Monday, December 16, 2013

Recent Federal Trade Commission (FTC) Settlement Will Make It Harder to Collect and Share Geoinformation In US.

The Federal Trade Commission" (FTC) recently entered into a settlement (subject to final approval) that will have a significant impact on the entire geospatial community. The settlement, in connection with In re Goldenshores Technologies, LLC , involved the collection of "geolocation information" from a mobile device app.  Geolocation information is defined in the settlement documents as "precise geolocation data of an individual or mobile device, including but not limited to GPS-based, WiFi-based, or cell-based location information." [emphasis added]
Goldenshores Technologies, LLC  ("Goldenshores") developed “Brightest Flashlight Free,  a free, ad-supported app that enables the device to act as a flashlight. According to the FTC, the app transmits when running, or could transmit, the device’s “precise geolocation along with persistent device identifiers that can be used to track a user’s location over time” to third parties, including advertisers. The FTC alleged that the app collected (and shared) the device's location prior to obtaining the individual's permission and did not adequately disclose with whom the information was shared.  According to the FTC, such practices are prohibited under Section 5(a) of the FTC Act as "deceptive and unfair acts or practices in or affecting commerce".
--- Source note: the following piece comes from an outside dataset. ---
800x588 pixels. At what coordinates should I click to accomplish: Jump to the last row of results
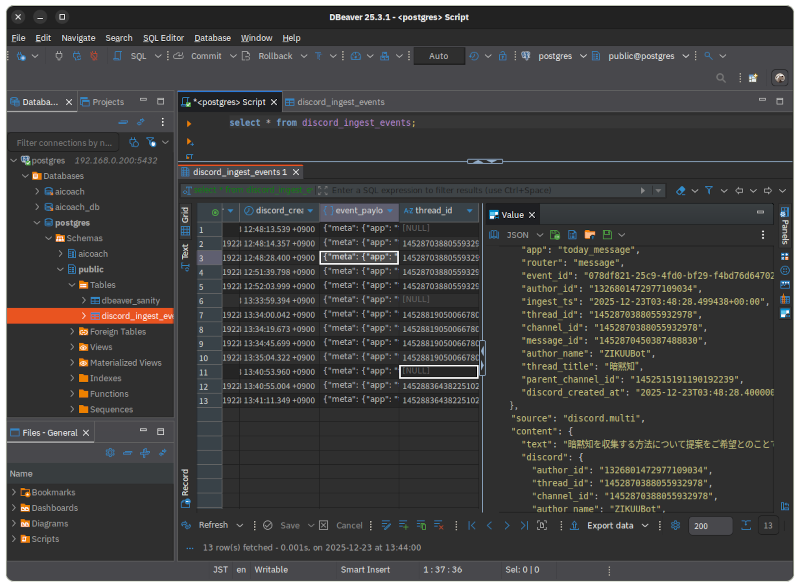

The settlement states that  Goldenshores' apps must . . . " not collect, transmit, or allow the transmission of such [geolocation] information unless such application: 

A. Clearly and prominently, immediately prior to the initial collection of or
transmission of such information, and on a separate screen . . .  " states

1. That such application collects, transmits, or allows the transmission of,
geolocation information;

2. How geolocation information may be used;

3. Why such application is accessing geolocation information; and

4. The identity or specific categories of third parties that receive geolocation
information directly or indirectly from such application
; and

B. Obtains affirmative express consent from the consumer to the transmission of
such information". [emphasis added]

The settlement only applies to mobile apps, however  its impact will be felt throughout the geopatial community. 
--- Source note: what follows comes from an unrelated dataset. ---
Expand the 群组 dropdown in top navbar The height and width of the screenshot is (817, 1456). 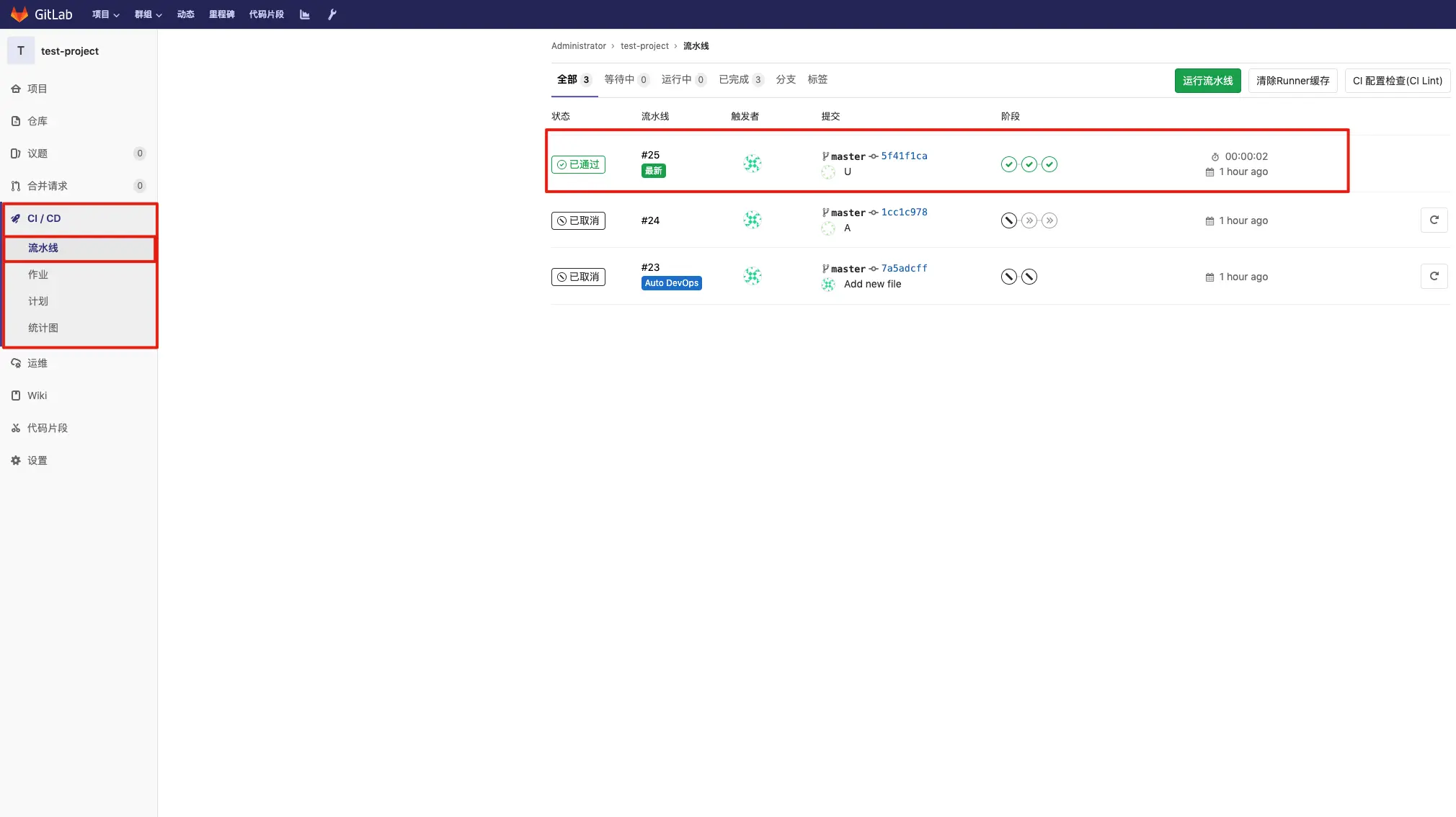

First, the FTC's definition of geolocation information to be protected is broad and imprecise.  For example, it includes location information collected from GPS, WiFi or cell towers.  Those familiar with geospatial technology will recognize that these technologies collect location in a number of applications and with varying degrees of precision. Also, it applies to location information collected on an individual or a mobile device. Moreover, the definition states that it includes, but is not limited to location information collected from those technologies. This suggests that other location-enabling technologies may also be subject to privacy scrutiny, which is important because the FTC has very broad enforcement powers. As a result of this broad definition, it will become increasingly difficult for a broad range of geospatial technology companies to determine if they need to include a privacy statement when collecting location information.

Second, the settlement states that before an app can transfer geolocation information collected from a mobile device to a third party, it must obtain "affirmative express consent" from an individual after providing proper notice. Such notice must include "[t]he identity or specific categories of third parties that receive geolocation information directly or indirectly from such application." 

Anyone following the geospatial community over the past few years knows that new markets and opportunities for location data are continuously developing. Many of these new opportunities rely on location data from mobile devices. In this environment, it will be very challenging to provide consumers proper notice as which third parties will receive the location data or how it will be used. As a result of the In re Goldenshores Technologies, LLC settlement, companies will need to go back and get consumer authorization each time they wish to change with whom they will share location information.  Alternatively, they may decide that this is cost prohibitive and decide not to enter into that market. 

The settlement should also result in both geospatial data providers and data users updating their terms of use and/or license agreements. In light of the settlement, users of geospatial data may consider obtaining a representation from a data provider that the data has been collected in a manner that adequately protects a consumer’ privacy and that the consumer has agreed to have it distributed for this particular purpose. Data providers may seek a covenant from customers that their geospatial data will not be aggregated with third party data in ways that will infringe upon consumer privacy.

1 comment:

Andy Kuiper said...

Someone needs to closely monitor geo/privacy info... before things go too far.